Advertisement

PAKISTAN: Osama bin Laden’s wife questioned, scrutinized in wake of raid

Share

This article was originally on a blog post platform and may be missing photos, graphics or links. See About archive blog posts.

Amal Sadah, 29, became Osama bin Laden’s fifth wife a year before the terrorist attack of Sept. 11, according to CNN. The Yemeni bride was 18; the Al Qaeda leader was 43.

Sheikh Rashed Mohammed Saeed Ismail, an Al Qaeda leader in Yemen, told the Yemen Post in 2008 that he arranged the marriage.

Advertisement

“I was the match-maker for his wife Amal al-Sadah, who was one of my students,’ Ismail said.

He said he accompanied the young bride-to-be to Afghanistan in July 2000.

Last year, Ismail described Sadah to journalist Hala Jaber as pious.

“Even at her young age, she was religious and spiritual enough, and believed in the things that Bin Laden -- a very religious, pious and spiritual man -- believed in,’ he said.


Bin Laden’s then-bodyguard claimed to have delivered the dowry.

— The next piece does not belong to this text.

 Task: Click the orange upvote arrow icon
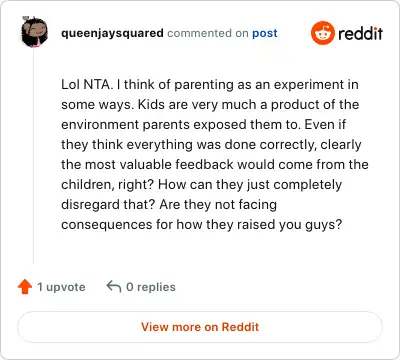(25, 287)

“The sheikh gave me $5,000 and told me to deliver it to a certain man in Yemen and that man in his turn took the money to the bride’s family,’ Abu Jandal told the Al-Quds Al-Arabi newspaper in 2005. About a year later, shortly after the Sept. 11 attacks, Sadah gave birth to a daughter, CNN reported. It was not clear whether the couple had any other children.

The passport of a Yemeni woman who appeared to be Sadah was found at the compound in Abbottabad, Pakistan, where Bin Laden was killed, but the name is not an exact match, CNN reported. Yemeni officials told CNN they could not identify the passport and the Pakistani government had not requested to repatriate anyone at the compound.

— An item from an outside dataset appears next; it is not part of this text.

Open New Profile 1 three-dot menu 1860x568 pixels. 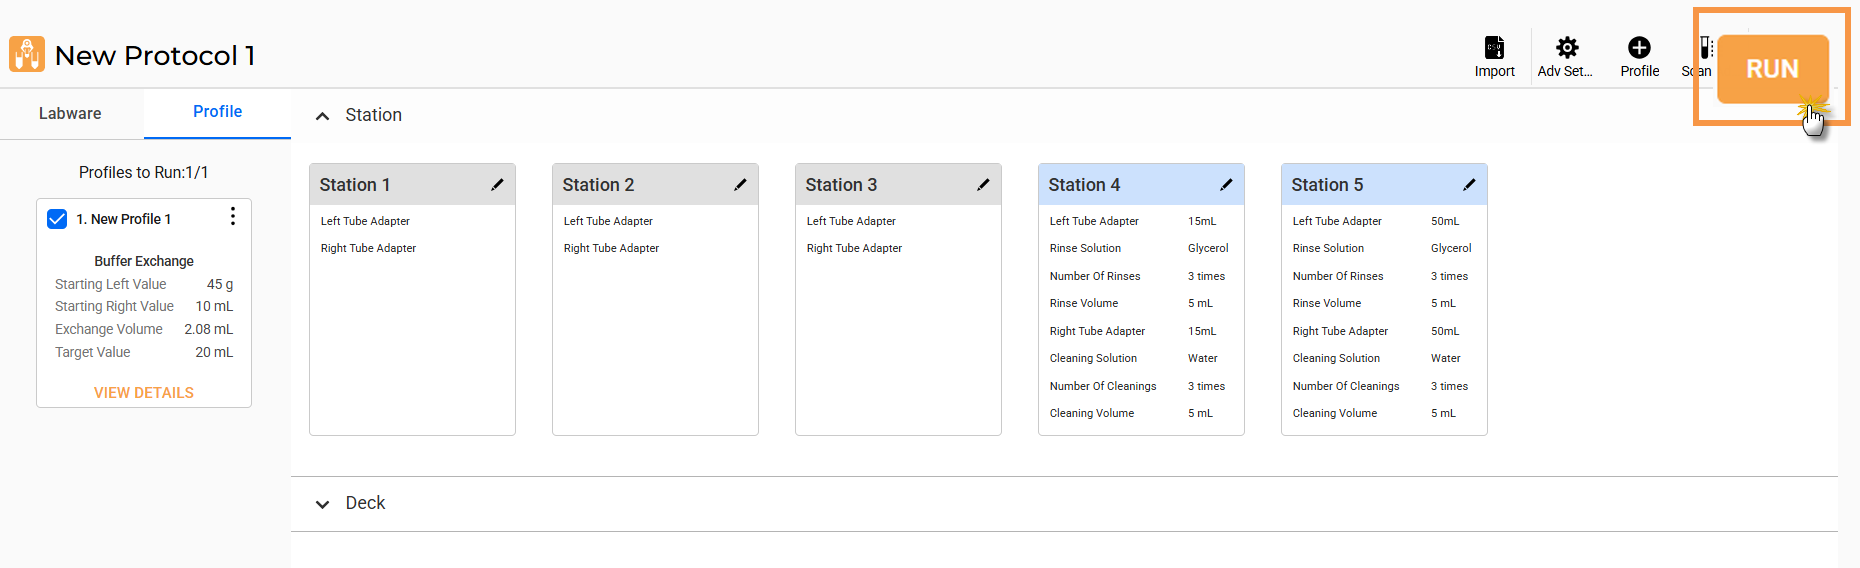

CNN reported that a Pakistani military spokesman said Sadah told interrogators she didn’t leave the walled compound where the Al Qaeda leader was killed for five years.

Sadah, who was wounded in the U.S. raid that killed Bin Laden Sunday, said she lived in the compound with eight of Bin Laden’s children and five others from another family, Pakistani Maj. Gen. Athar Abbas told CNN. All have been in Pakistani custody since the raid and will eventually be returned to their country of origin, Abbas said.